Over the last few days, I was surprised to get some phone calls from mediapersons who were in the process of reporting on the 25th anniversary of the mutual fund industry in India. I guess, birthdays are always nice but I'm a little ambiguous about this one. First of all, this 25-year anniversary is that of the first formal mutual fund regulations and the resulting launch of private-sector mutual funds in 1993. Even before that, public sector banks had launched mutual fund schemes in 1980s. And, of course, the long-gone Unit Trust of India had launched the Unit Scheme 64, which was certainly a sort of a mutual fund, as far back as 1964.
However, those were all previews of a sort and it's definitely true that 1993 was when Indian mutual funds really took off. The interesting thing is that so much has changed since then that a seasoned investor of today would hardly recognise mutual funds from that era as being mutual funds at all. First of all, those funds used to be closed-end ones. That means that they had initial offerings when you could buy them, and then you were locked in for the lifetime of the fund, which could be anything from three to ten years. Today, open-end funds are the norm and investors are used to being able to invest and redeem rapidly, in a few hours to three days, depending on the type of fund. Of course, there are closed-end funds today too, but those were the only option back in those days.

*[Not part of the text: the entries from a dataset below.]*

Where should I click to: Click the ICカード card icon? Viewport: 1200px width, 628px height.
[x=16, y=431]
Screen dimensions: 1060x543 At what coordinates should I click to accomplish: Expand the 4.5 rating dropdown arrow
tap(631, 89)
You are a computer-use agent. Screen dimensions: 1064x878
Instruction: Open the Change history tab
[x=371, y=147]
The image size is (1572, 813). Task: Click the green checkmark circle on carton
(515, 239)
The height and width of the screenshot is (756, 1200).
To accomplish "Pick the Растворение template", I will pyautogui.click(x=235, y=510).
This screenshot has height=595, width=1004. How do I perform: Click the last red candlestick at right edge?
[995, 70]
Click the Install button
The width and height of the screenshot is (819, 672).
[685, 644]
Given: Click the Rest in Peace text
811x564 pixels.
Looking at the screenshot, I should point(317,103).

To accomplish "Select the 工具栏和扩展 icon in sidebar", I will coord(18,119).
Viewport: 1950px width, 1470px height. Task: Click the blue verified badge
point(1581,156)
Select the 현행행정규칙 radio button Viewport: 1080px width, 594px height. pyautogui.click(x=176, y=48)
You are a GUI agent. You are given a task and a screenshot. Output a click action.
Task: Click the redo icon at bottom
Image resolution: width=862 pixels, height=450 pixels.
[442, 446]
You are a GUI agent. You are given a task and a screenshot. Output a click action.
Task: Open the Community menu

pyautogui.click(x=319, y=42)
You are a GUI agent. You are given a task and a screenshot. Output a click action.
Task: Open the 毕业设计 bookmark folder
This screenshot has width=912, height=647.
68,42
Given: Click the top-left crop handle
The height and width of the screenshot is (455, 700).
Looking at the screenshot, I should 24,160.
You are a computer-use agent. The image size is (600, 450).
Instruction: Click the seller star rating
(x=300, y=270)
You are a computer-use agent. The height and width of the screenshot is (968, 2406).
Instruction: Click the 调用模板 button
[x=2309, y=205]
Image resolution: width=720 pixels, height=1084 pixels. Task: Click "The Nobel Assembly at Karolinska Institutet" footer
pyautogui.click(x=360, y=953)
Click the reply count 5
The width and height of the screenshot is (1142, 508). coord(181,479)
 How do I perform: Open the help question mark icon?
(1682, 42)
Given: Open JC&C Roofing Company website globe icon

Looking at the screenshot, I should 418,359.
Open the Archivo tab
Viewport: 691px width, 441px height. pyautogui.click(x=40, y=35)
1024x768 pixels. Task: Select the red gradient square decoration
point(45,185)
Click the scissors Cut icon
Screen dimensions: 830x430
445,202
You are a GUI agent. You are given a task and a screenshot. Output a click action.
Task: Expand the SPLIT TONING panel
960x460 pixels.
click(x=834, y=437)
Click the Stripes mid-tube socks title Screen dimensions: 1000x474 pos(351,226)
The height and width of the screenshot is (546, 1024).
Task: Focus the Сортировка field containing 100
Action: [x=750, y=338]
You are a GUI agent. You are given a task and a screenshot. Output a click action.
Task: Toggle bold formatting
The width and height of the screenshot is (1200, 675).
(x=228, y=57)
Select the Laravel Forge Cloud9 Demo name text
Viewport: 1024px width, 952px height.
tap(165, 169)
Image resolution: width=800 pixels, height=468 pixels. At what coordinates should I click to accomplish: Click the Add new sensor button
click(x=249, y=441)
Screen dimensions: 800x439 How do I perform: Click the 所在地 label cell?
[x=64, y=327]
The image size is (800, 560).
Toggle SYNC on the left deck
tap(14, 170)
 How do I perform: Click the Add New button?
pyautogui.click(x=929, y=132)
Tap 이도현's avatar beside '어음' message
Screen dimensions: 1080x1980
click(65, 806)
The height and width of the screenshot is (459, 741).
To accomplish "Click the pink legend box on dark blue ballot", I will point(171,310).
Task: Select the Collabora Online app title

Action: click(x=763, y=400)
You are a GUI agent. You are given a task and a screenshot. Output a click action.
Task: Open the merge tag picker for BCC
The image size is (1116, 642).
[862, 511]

One of the biggest differences is in the level of transparency. In those days, funds declared their NAVs once every three months. Actually, that's not quite right--they calculated their NAVs only once in a while, which was in theory once a quarter. So, most of the time, not only did the investors not know what the investments were worth, the mutual fund itself didn't know either. I personally got a taste of this when, as a young mutual fund researcher (possibly, the country's only one), I landed at a mutual fund's head office to find out their schemes' NAVs. This was pretty much the only way of finding out NAVs in those days. In the context of the time, I probably should not have been surprised when I was handed a 'Register of Investments' and asked to calculate the NAV myself! Of course, today, all NAVs are available every day, and the exact investments a fund has made are available monthly, which easily make these standards the best in the world.
Operationally, for investors, the biggest change has been in the mechanics of investing. Obviously, back in 1993, everything was manual and paper-based. You filled in a form, wrote a cheque and deposited it. At some point of time, you got a certificate, hopefully. Compared to today, the process had a relatively high error rate and resolving errors was a painful process. Redemption was an even shakier process. Today, funds are transferred over the network, there is a perfect digital trail of all actions and investors get an account statement that's proof of ownership. Valuations can be tracked daily on Value Research Online and other websites and the chances of getting surprised or stuck are miniscule. The depth of performance and portfolio data also means that investors are much more likely to be able to choose good funds. And if they do end up choosing a fund that does badly, then one can get out of open-ended and correct the problem whenever one wants.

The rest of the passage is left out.